90年代に産み落とされたキャラとしては最大手と言えるのではないでしょうか、黒きパラサイトな隣人Venomさん。Spider-manの強敵としてNYを跳び回るのがもっぱらな彼がALIENとかの系譜を汲むモンスター・ホラーの悪役になったらどうなるかというコンセプトの作品。
結果から言ってしまえば全く違和感なかったよ、と。
原書合本版(Amazon): Venom Vol. 1: Shiver (Venom (2003-2004))
カナダ北部。北極圏に位置する米軍施設で通信士を務めるRobertsonは、近所にある企業研究施設を訪れたところ、その内部で研究員達が無残な形で殺害されているのを発見する。唯一の生存者を発見した彼女はその男を基地へ連れ戻すが、彼女はまだ知らなかった。自分の後に黒い影がついてきていることを……。

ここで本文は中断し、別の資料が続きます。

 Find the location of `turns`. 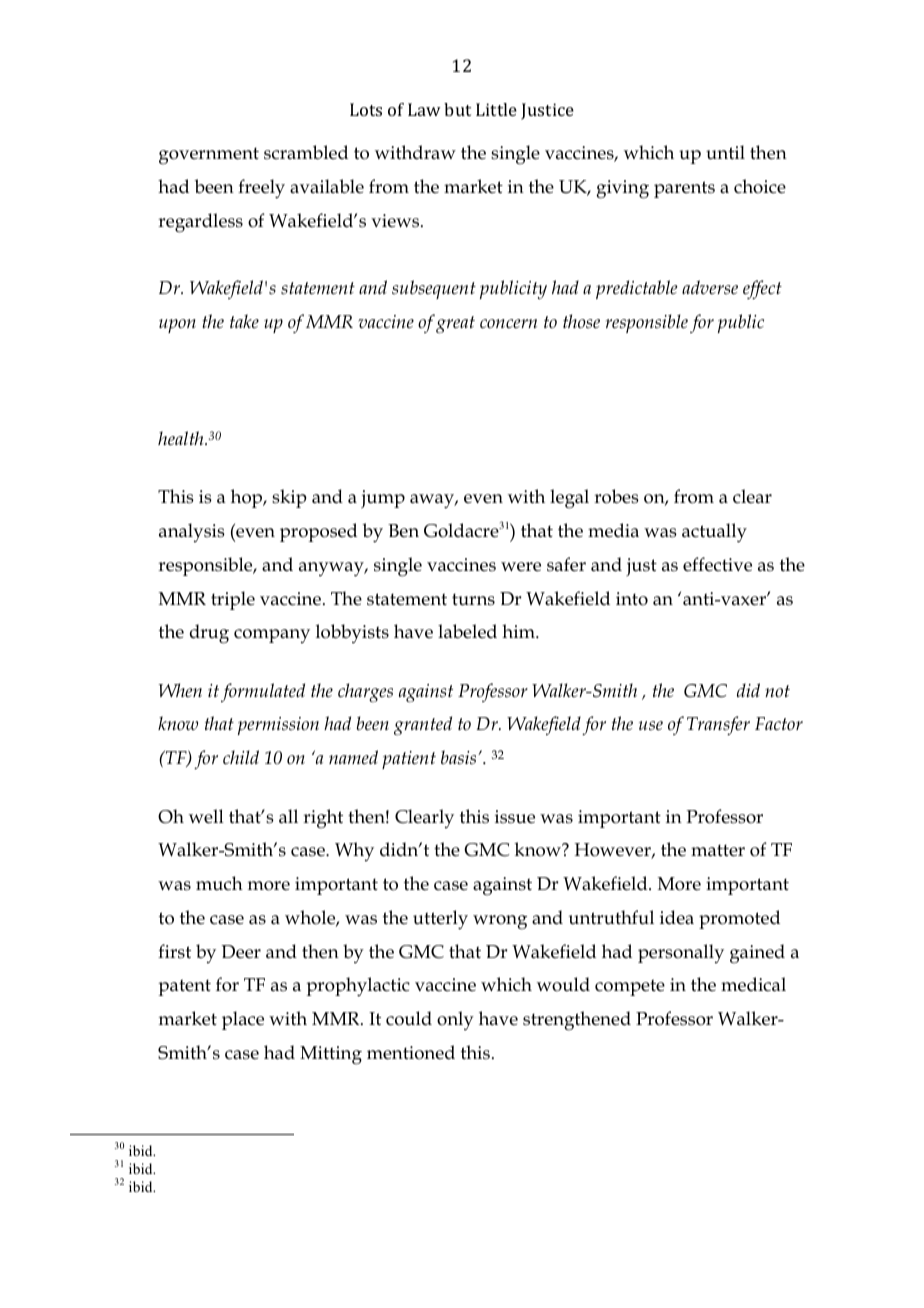

turns is located at coordinates (473, 599).
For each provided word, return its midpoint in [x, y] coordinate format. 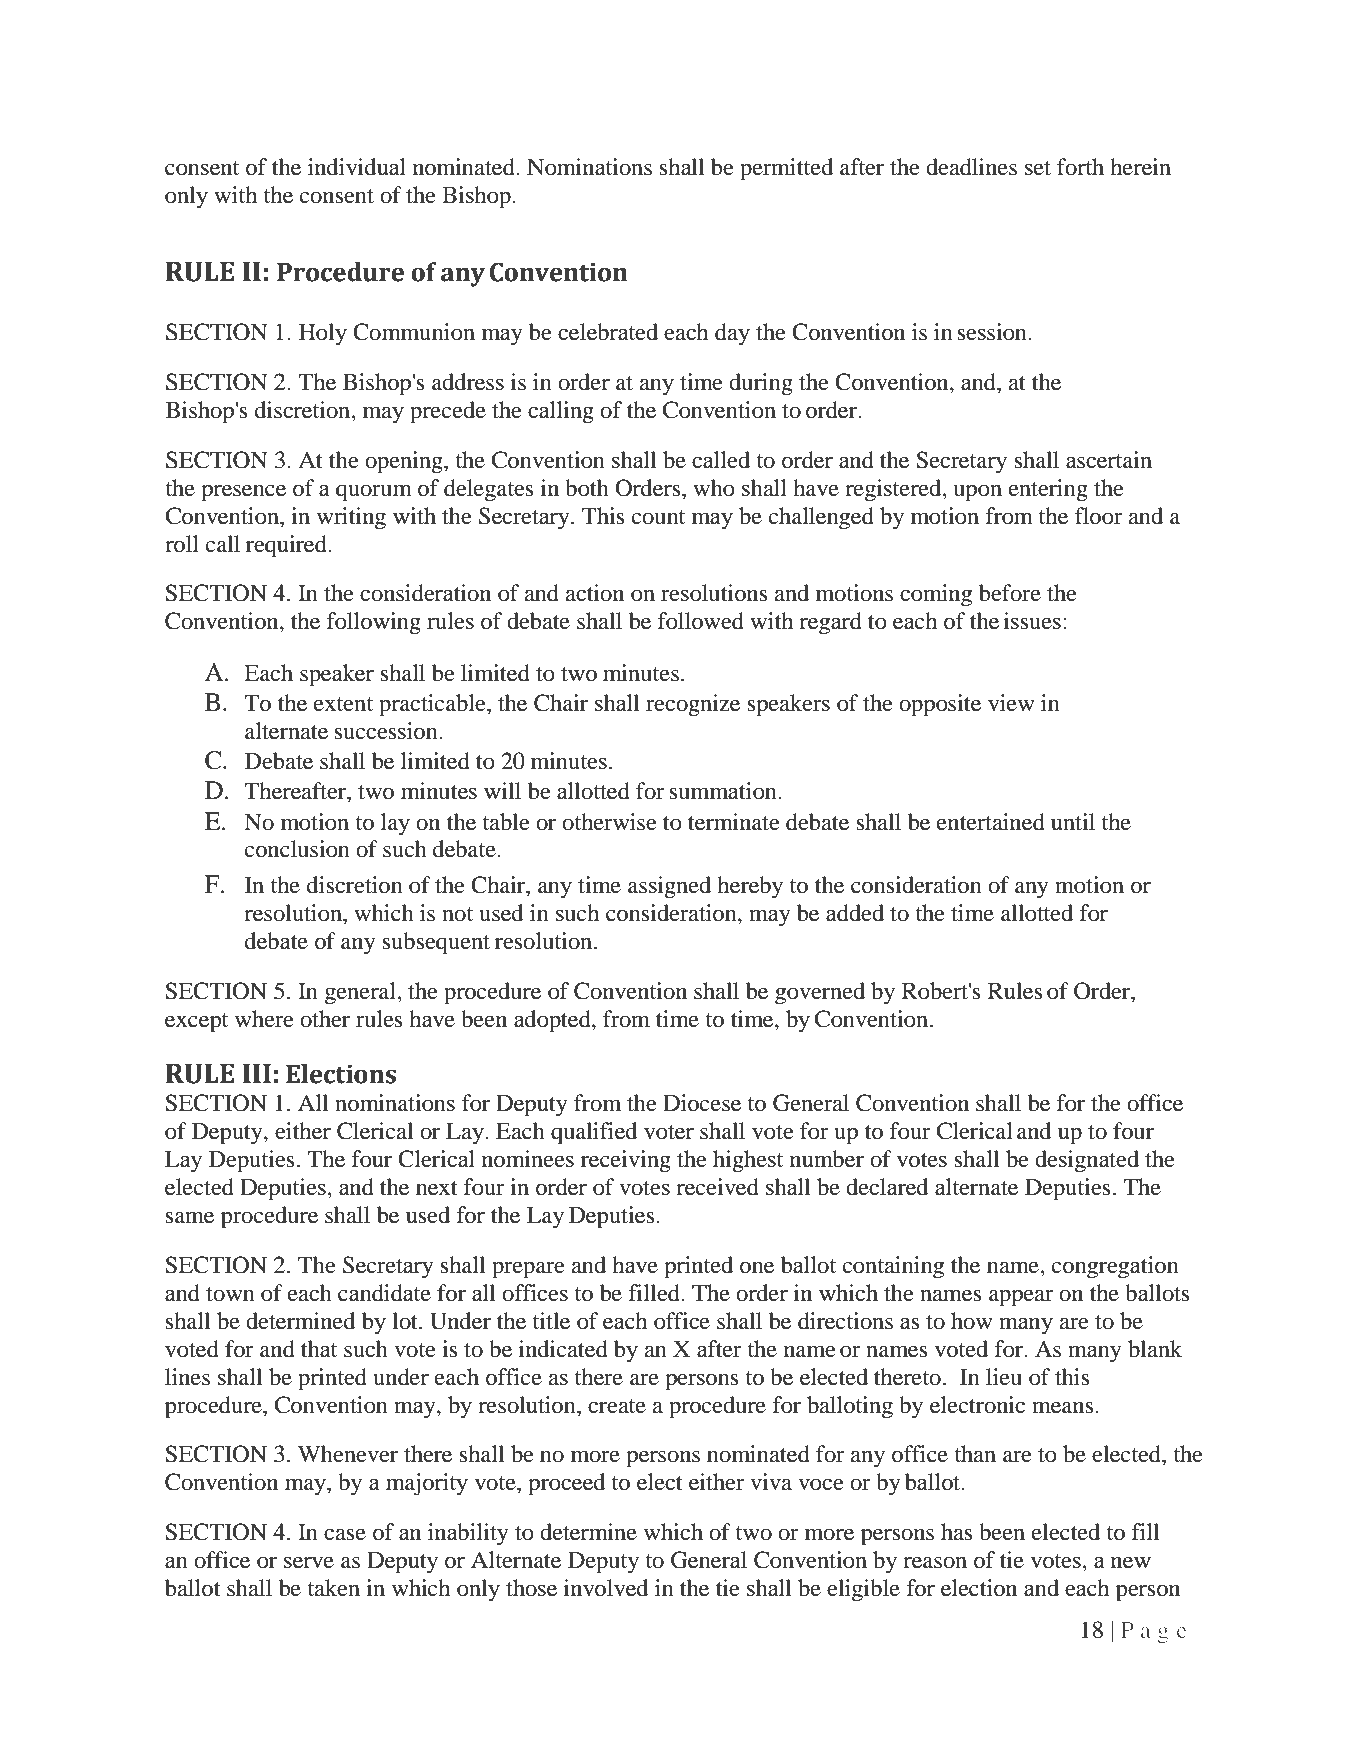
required [287, 546]
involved [606, 1588]
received [717, 1187]
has [957, 1532]
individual [357, 167]
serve [309, 1562]
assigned [669, 887]
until [1073, 822]
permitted [786, 169]
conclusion [297, 849]
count [658, 517]
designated [1087, 1161]
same [189, 1217]
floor [1099, 516]
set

念のため先に言っておくと、続刊はともかく本巻Vol.1においてだとVenom以外Marvel要素は見事なほど皆無です。共生体のオリジナル保有者だったSpider-manも一切姿を見せなければ、S.H.I.E.L.D.やA.I.M.みたいな組織が出てくることもなく。カナダだからといってAlpha Flightが登場するわけでもなけりゃ、終いにはEddie Brockに関する言及さえありません。ほんとにVenomというキャラクターだけを引っこ抜いてハリウッド・ホラーにした感じ。既にシリーズ全てを読んでいる身から言うとそういうのはVol.2以降でドカドカやるんで。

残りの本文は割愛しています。